The Carry-Trade Compression

The reason the contraction hit every cohort at once is a familiar one to anyone who watches traditional credit. Yields are a function of what borrowers can profitably do with capital, not just how much is available to lend, said Misha Putiatin, co-founder of Symbiotic, a collateral markets platform.

"Borrowers pay interest because they expect to deploy that capital into strategies that generate a higher return, it's called a carry trade. Right now, there is still a large amount of capital available to lend, but fewer attractive, scalable opportunities to deploy borrowed funds, especially since liquidity providers are broadly risk averse after KelpDAO hack and STRC depeg," said Putiatin.

When the supply of lendable capital outruns productive demand, Putiatin said, borrowing costs fall and lending yields compress.
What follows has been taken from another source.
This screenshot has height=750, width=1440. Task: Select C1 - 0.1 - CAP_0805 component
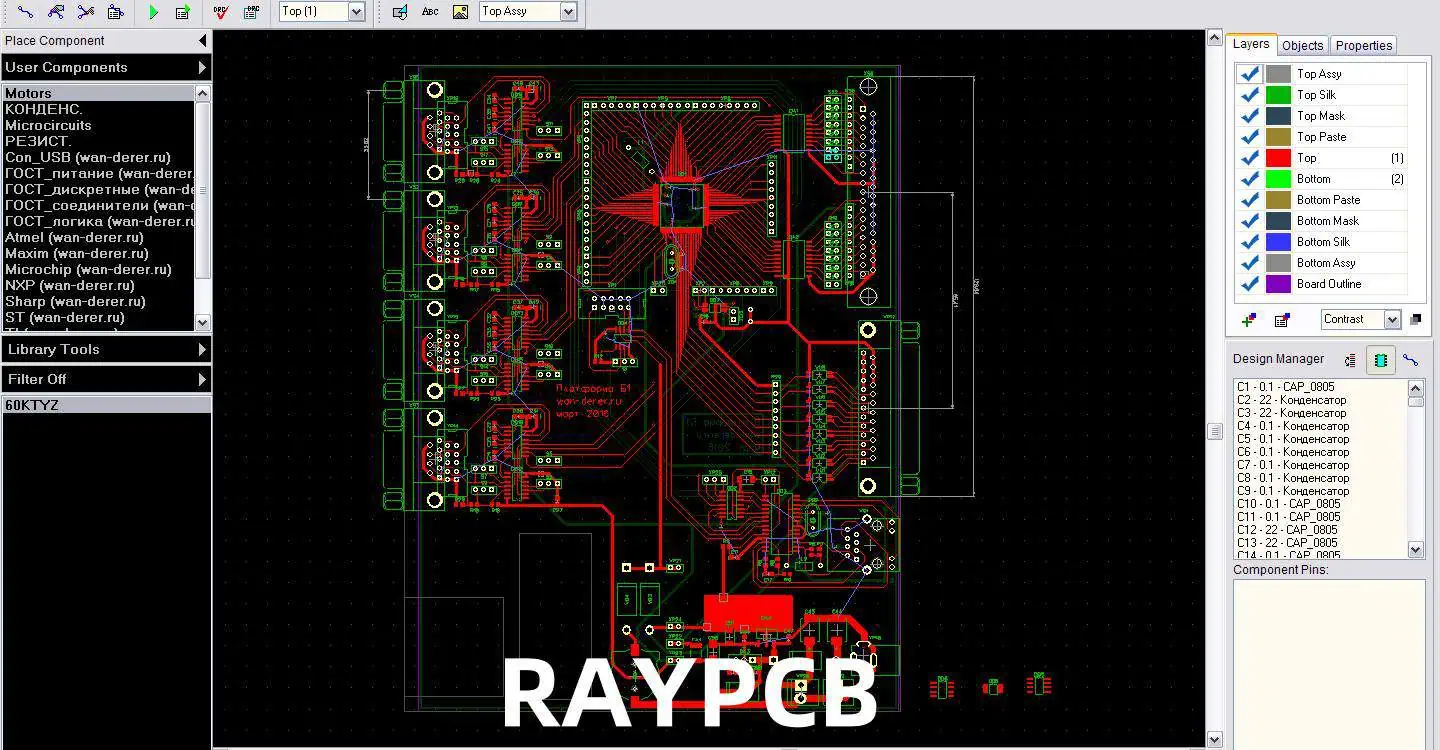coord(1285,387)
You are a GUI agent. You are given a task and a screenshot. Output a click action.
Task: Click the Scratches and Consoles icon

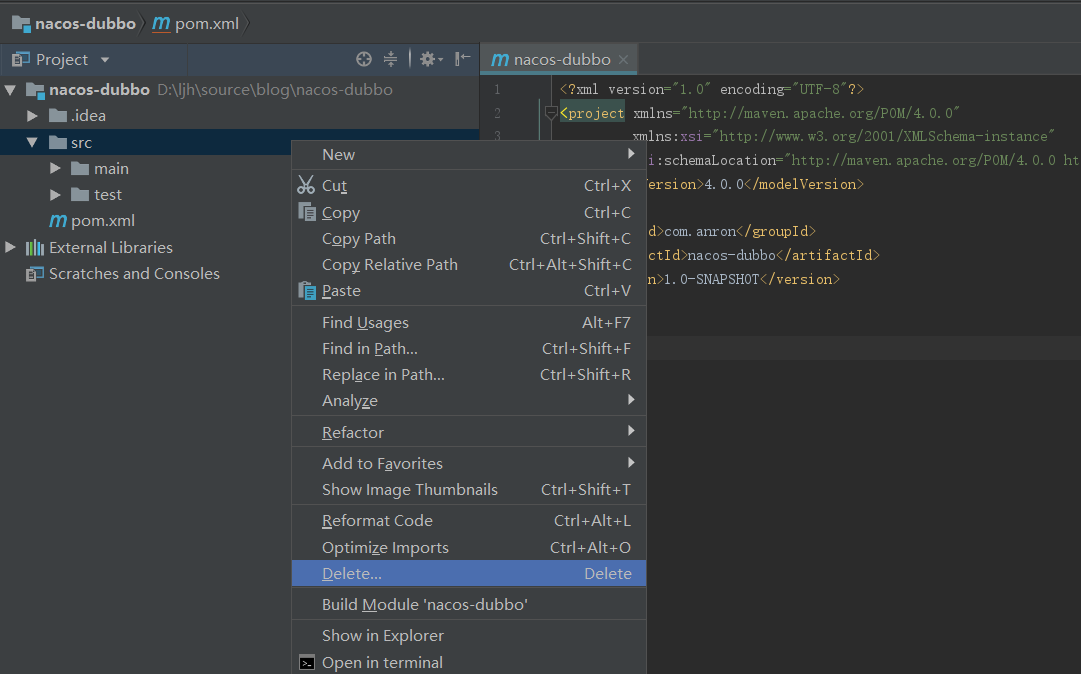tap(35, 274)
The pattern explains why protocols with distinct architectures and borrower bases moved together: when carry opportunities dry up across the asset class, every venue absorbs the same compression at roughly the same rate.

A Leverage Cycle, Not a Structural Break

Jacopo Buriollo, founder and CEO of Megawatt Finance, which finances energy infrastructure onchain, reads the move the same way.
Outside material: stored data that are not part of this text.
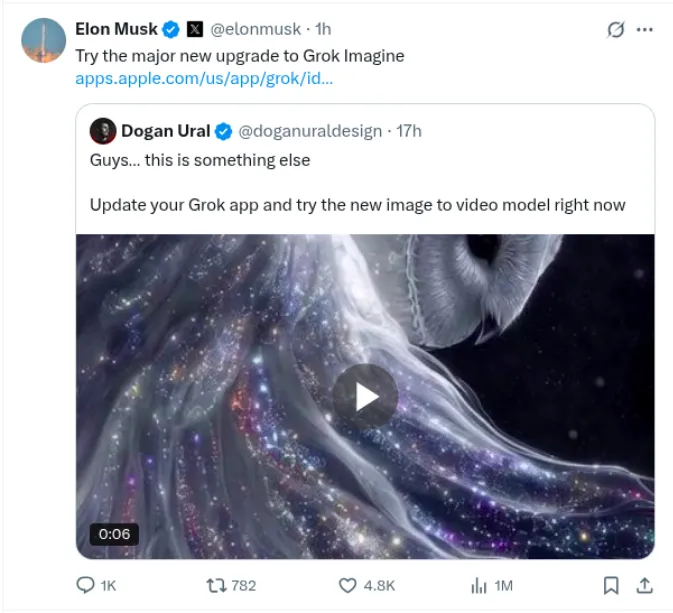View post analytics with 1M views
This screenshot has width=673, height=613.
(x=479, y=585)
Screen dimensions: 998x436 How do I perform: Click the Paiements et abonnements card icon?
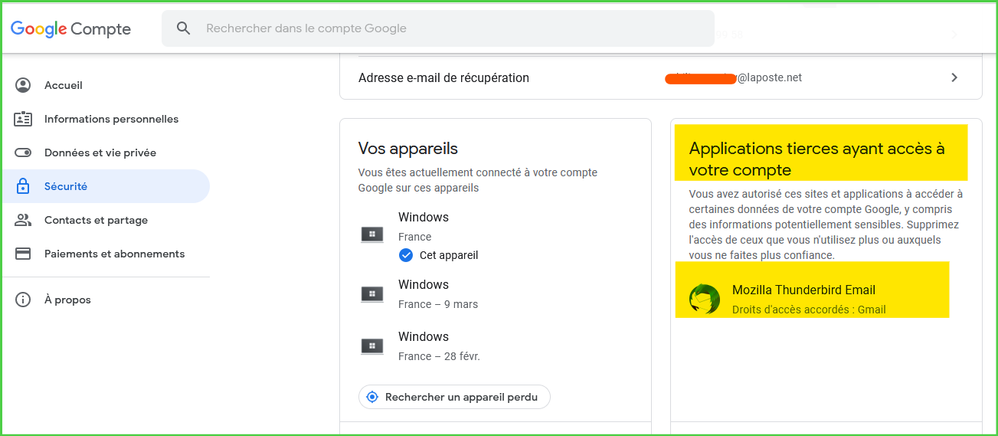pos(23,254)
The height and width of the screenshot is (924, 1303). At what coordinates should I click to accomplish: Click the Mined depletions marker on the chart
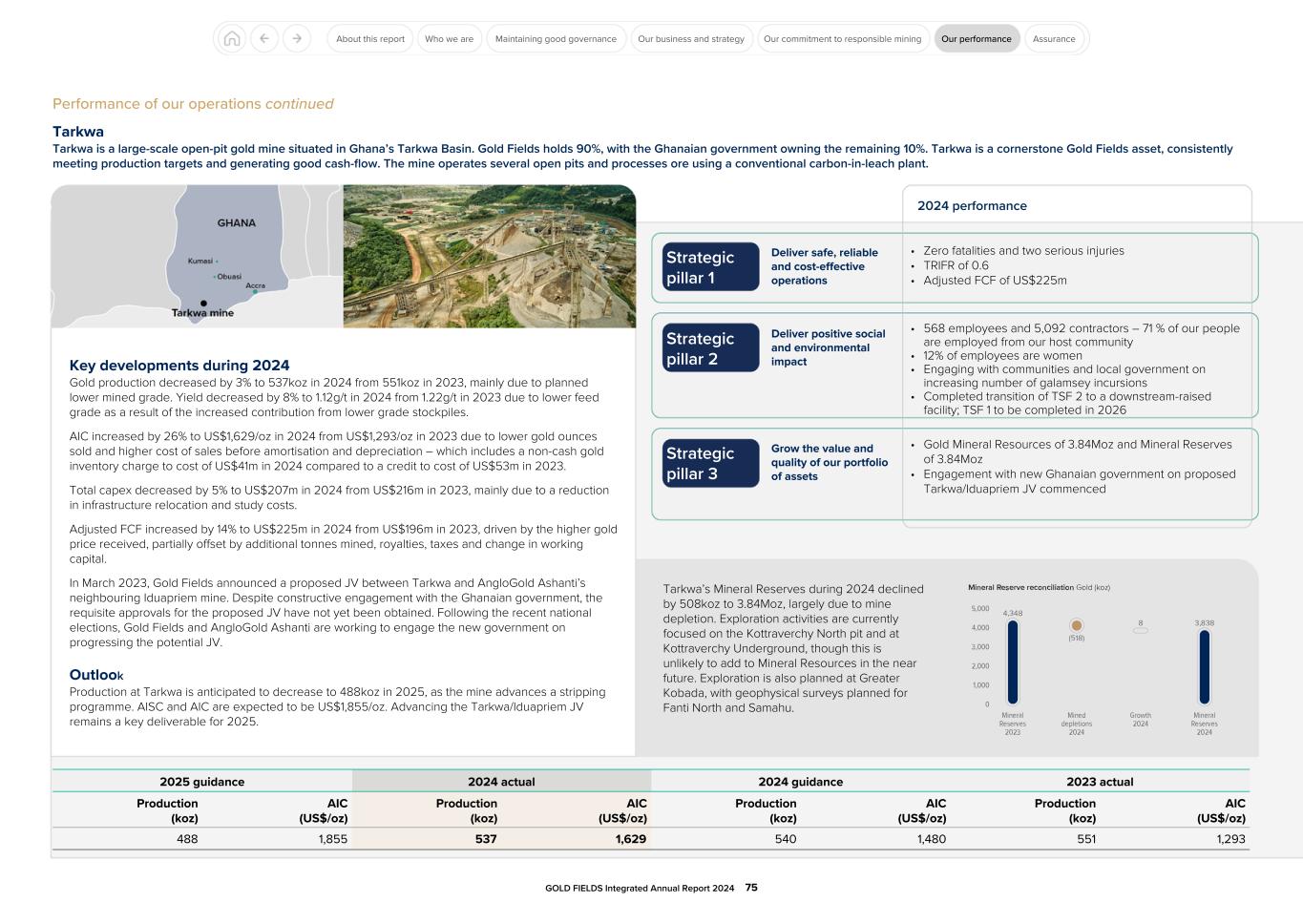tap(1076, 623)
"The recent collapse in DeFi lending fees looks less like structural weakness and more like leverage premium unwinding," he said. "After the post-exploit liquidity squeeze, stablecoin borrow rates normalized as capital returned and risk appetite cooled. The bigger lesson is that DeFi credit is still too dependent on reflexive leverage cycles."

The contraction was not uniform, which further undercuts the collapse reading. SparkLend, the MakerDAO-affiliated lender, fell 20.7% to $989,000 in seven-day fees. Euler V2 edged down just 2.8% to $477,000. Compound V3 was the lone protocol with positive momentum, rising 3.8% to $368,000. Compound's resilience suggests its borrower base, which skews toward USDC working-capital positions, sat out the week's deleveraging, while SparkLend's milder decline may reflect its integration with DAI liquidity reserves.

The market is not pricing structural distress. The AAVE token is up roughly 23% over the past seven days, per CoinGecko, while UNI is up 31%.

All three operators pointed past the leverage cycle to real-world assets as the next source of onchain yield.

"The next phase of sustainable onchain yield will come from financing productive, cash-flowing real-world assets, including energy infrastructure, where returns are driven by economic activity, not just speculative borrowing demand," Buriollo said. Putiatin made the same case, arguing the industry is "much better positioned to find our footing, with new sources of yield coming onboard from RWAs and other sustainable sources."